第57話 おぉ、深い深い


「き、危機一髪だよー……」

「それはこっちのセリフに。わちしまで落ちてたら、全員で奈落に真っ逆さまだったにぃ」


 命綱一本で崖に放り出された私が救出された。いや本当に、これでハスパエールちゃんまで崖に落ちてしまっていたら、如何にロラロちゃんであっても――


「多分大丈夫だぜ」

「え?」

「なんならカインの奴が落ちても三人ぐらいなら余裕で耐えれるな」


 フルアーマーモード魔導甲冑装備中(すなわちバーサーカーモード)のロラロちゃんが、ハスパエールちゃんとの会話に入ってそう言ってくる。


 いやいやまさか。確かにガガンド族は怪力だと聞くけれど、それに私たちは比較的軽いですけれど。え、まじ?

 

「やるか?」

「え、遠慮しておこうかな……」


 サムズアップするロラロちゃん。ロラロちゃんというかロラロさん。いや本当に、魔導甲冑着てる状態だと普段のおどおどとした様子と全然違い過ぎてすごい戸惑うな……。


「んー……すごい今更なんだけど、この甲冑さんの中身は本当にロラロ君なのかい?」

「おう、そうだぜ」

「全然口調が違うが……というか、声色も若干変わってないかねぇ?」

「あぁん、疑うんじゃねぇよ」


 やはりというかなんというか、ノーマルモードのロラロちゃんからの変わりようには、流石のカインさんも驚き半分困惑半分と言った様子。彼女のアイデンティティともいえる常に薄らと浮かべている楽し気な笑みも、どこか苦笑いに見えてしまうほどだ。


 相変わらず強烈なキャラクターをしているロラロちゃんであった。


 なにはともあれ。


「とりあえずちゅうもーく!」


 気を取り直すように両手を鳴らしてから、全員の注目を集める私。

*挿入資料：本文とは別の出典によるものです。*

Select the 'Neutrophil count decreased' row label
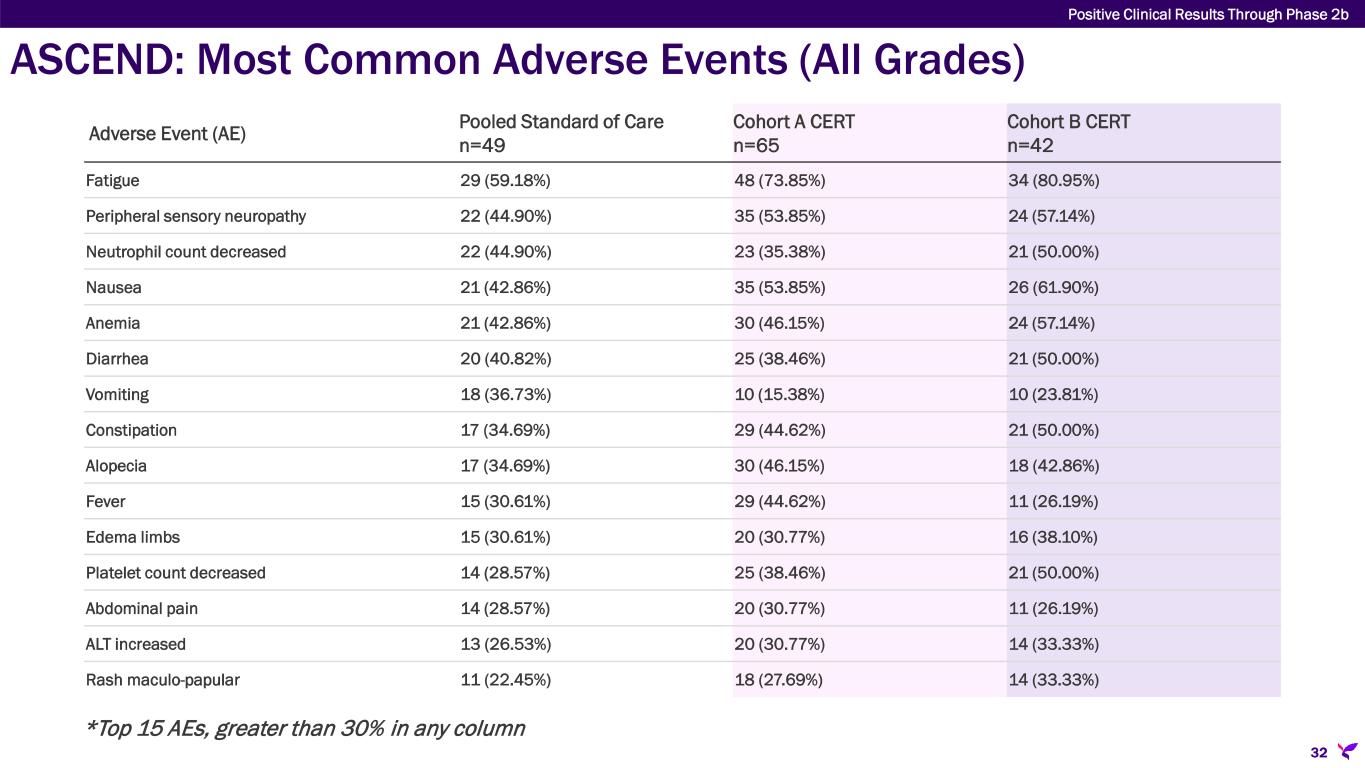1365x768 pixels. point(186,252)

とりあえず、体に結んだ縄を解きつつ……ほど……あれ!? 全然解けないこれ!?


「ご主人、注目させた後にそれはかっこ悪いにぃ……」

「ちょ、ちょっと待って、今、今解く……ああもう!」


 どうやって結んだかすらも記憶の彼方へと追いやってしまった私とみんなの繋ぐ繩だけれど、これでもかと解けないように結びを重ねているせいか全然解ける気配がしない。でも、ここで斬っちゃうとせっかくの長い縄が……仕方ないかー……。


 結局、悩んだ果てに解体ナイフで縄を切った私は、コホンと咳払いをしてから気を取り直す。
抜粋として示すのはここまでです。